* Exercise:
Answer with a single number, the count of lines in the material below that contain the word "computer".

════════════════

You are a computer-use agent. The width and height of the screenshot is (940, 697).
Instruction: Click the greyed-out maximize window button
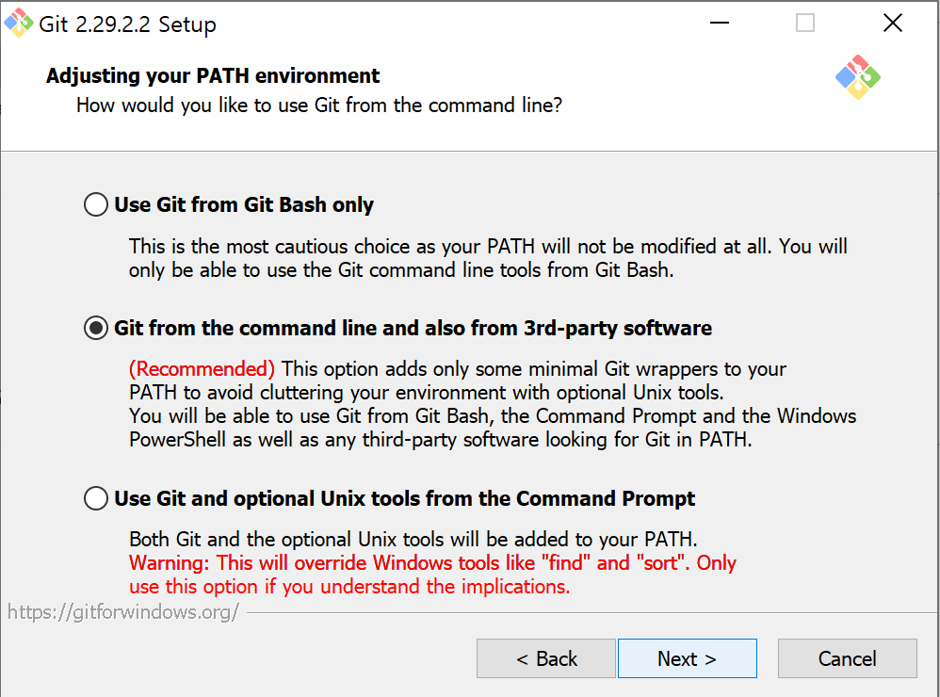click(x=805, y=23)
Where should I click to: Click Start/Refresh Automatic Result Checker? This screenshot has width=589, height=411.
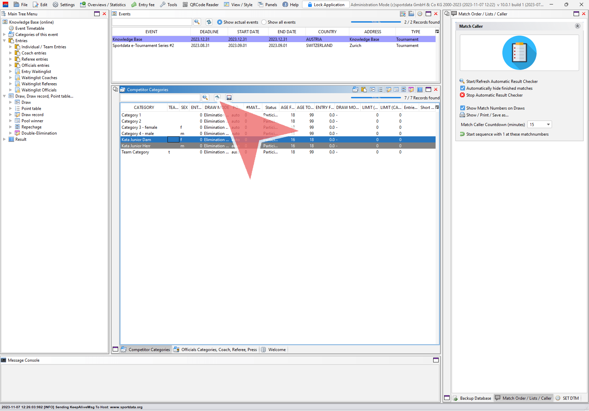[x=502, y=82]
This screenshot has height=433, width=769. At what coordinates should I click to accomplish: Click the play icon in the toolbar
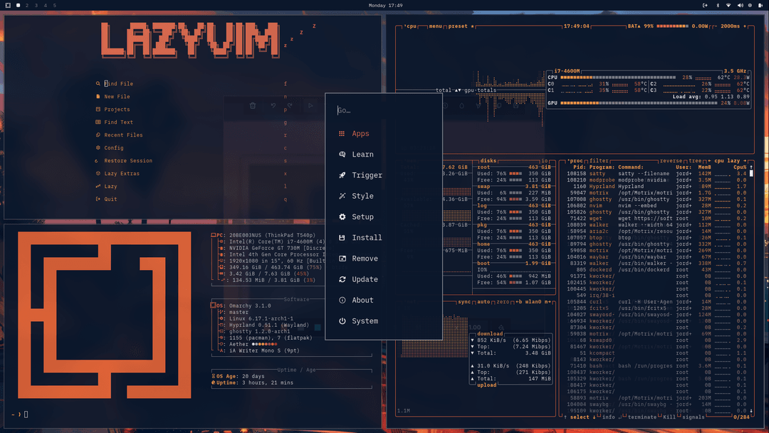click(311, 105)
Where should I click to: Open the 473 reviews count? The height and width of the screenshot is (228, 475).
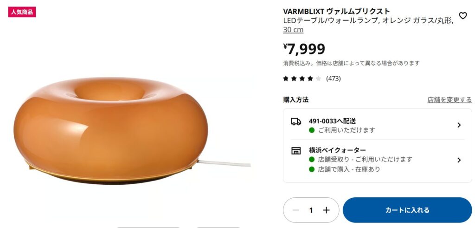(333, 79)
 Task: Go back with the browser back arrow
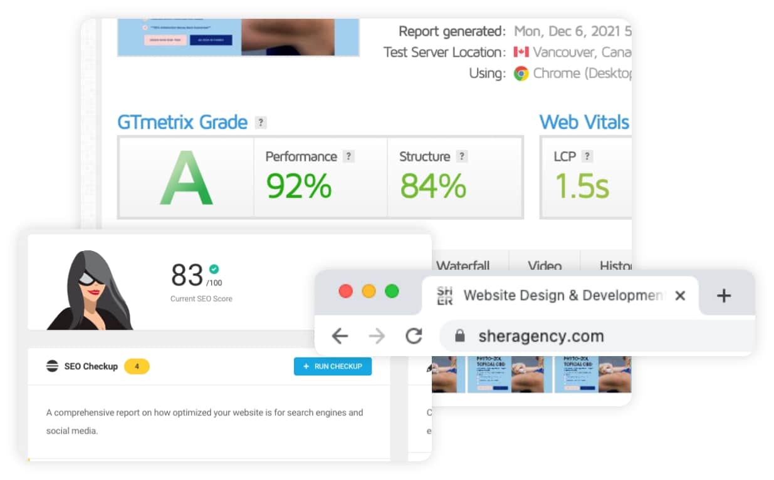[x=340, y=337]
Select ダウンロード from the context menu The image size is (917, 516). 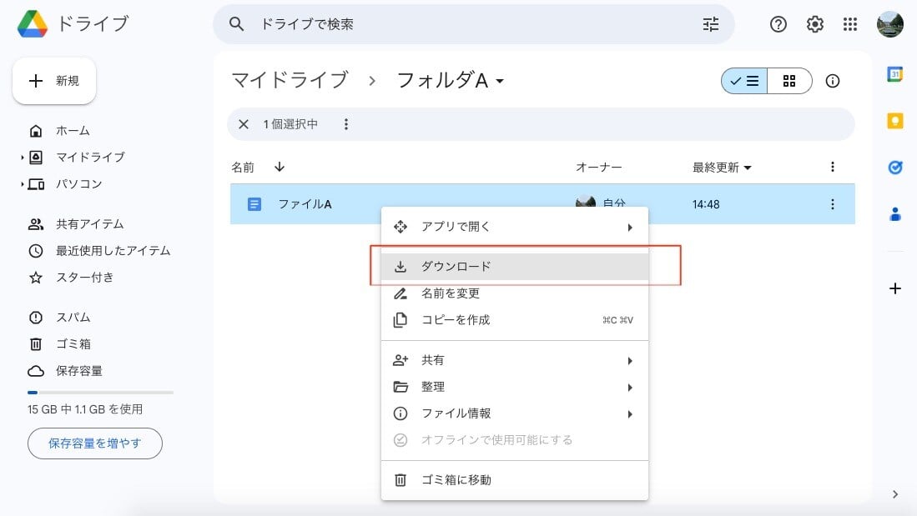click(x=455, y=266)
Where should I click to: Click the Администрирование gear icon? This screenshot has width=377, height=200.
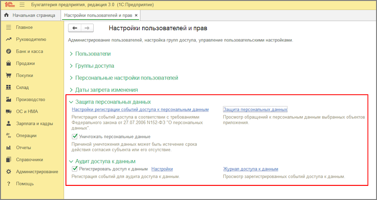[8, 171]
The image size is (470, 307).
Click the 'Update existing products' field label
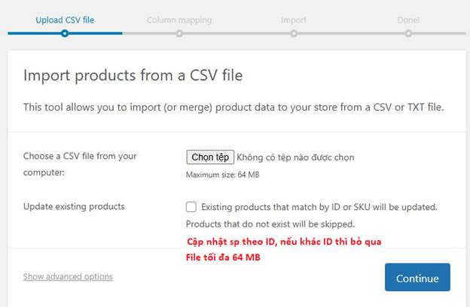pos(74,206)
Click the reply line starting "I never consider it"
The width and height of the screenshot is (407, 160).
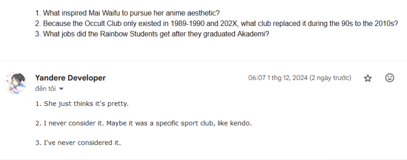pyautogui.click(x=143, y=123)
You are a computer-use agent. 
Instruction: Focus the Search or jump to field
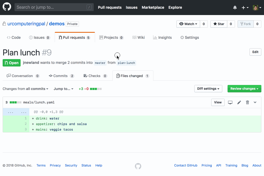[50, 7]
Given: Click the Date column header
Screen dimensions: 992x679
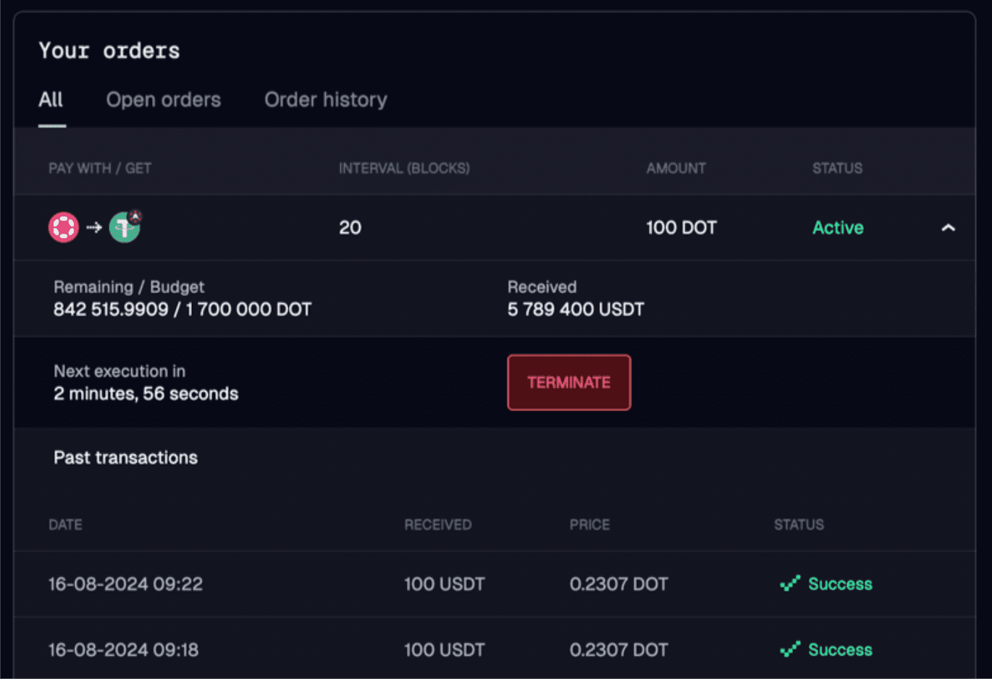Looking at the screenshot, I should pyautogui.click(x=65, y=525).
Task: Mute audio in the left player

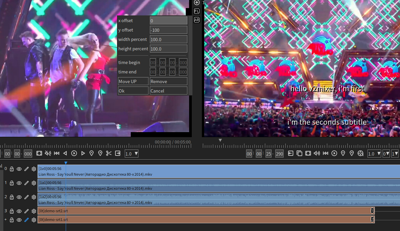Action: (x=48, y=153)
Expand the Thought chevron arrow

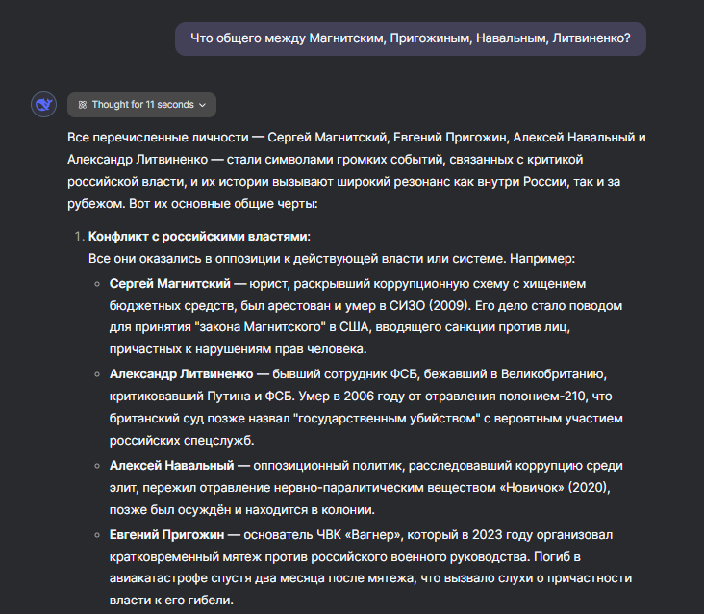pyautogui.click(x=203, y=104)
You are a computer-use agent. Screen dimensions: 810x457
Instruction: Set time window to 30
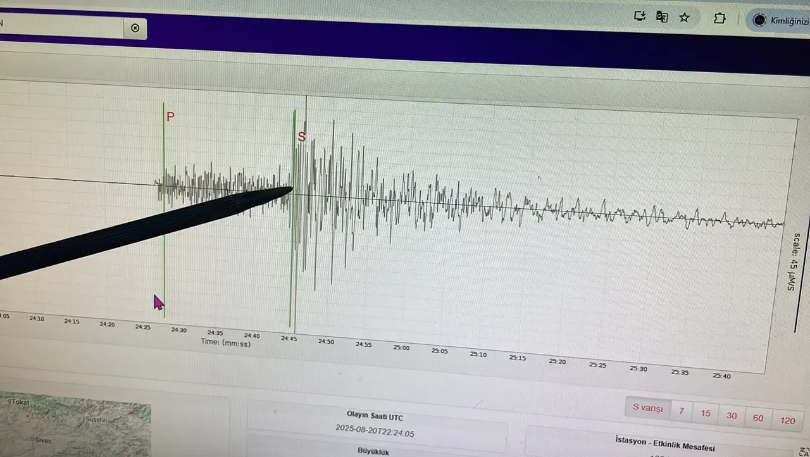(732, 416)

════════════════

* Finished exercise:
3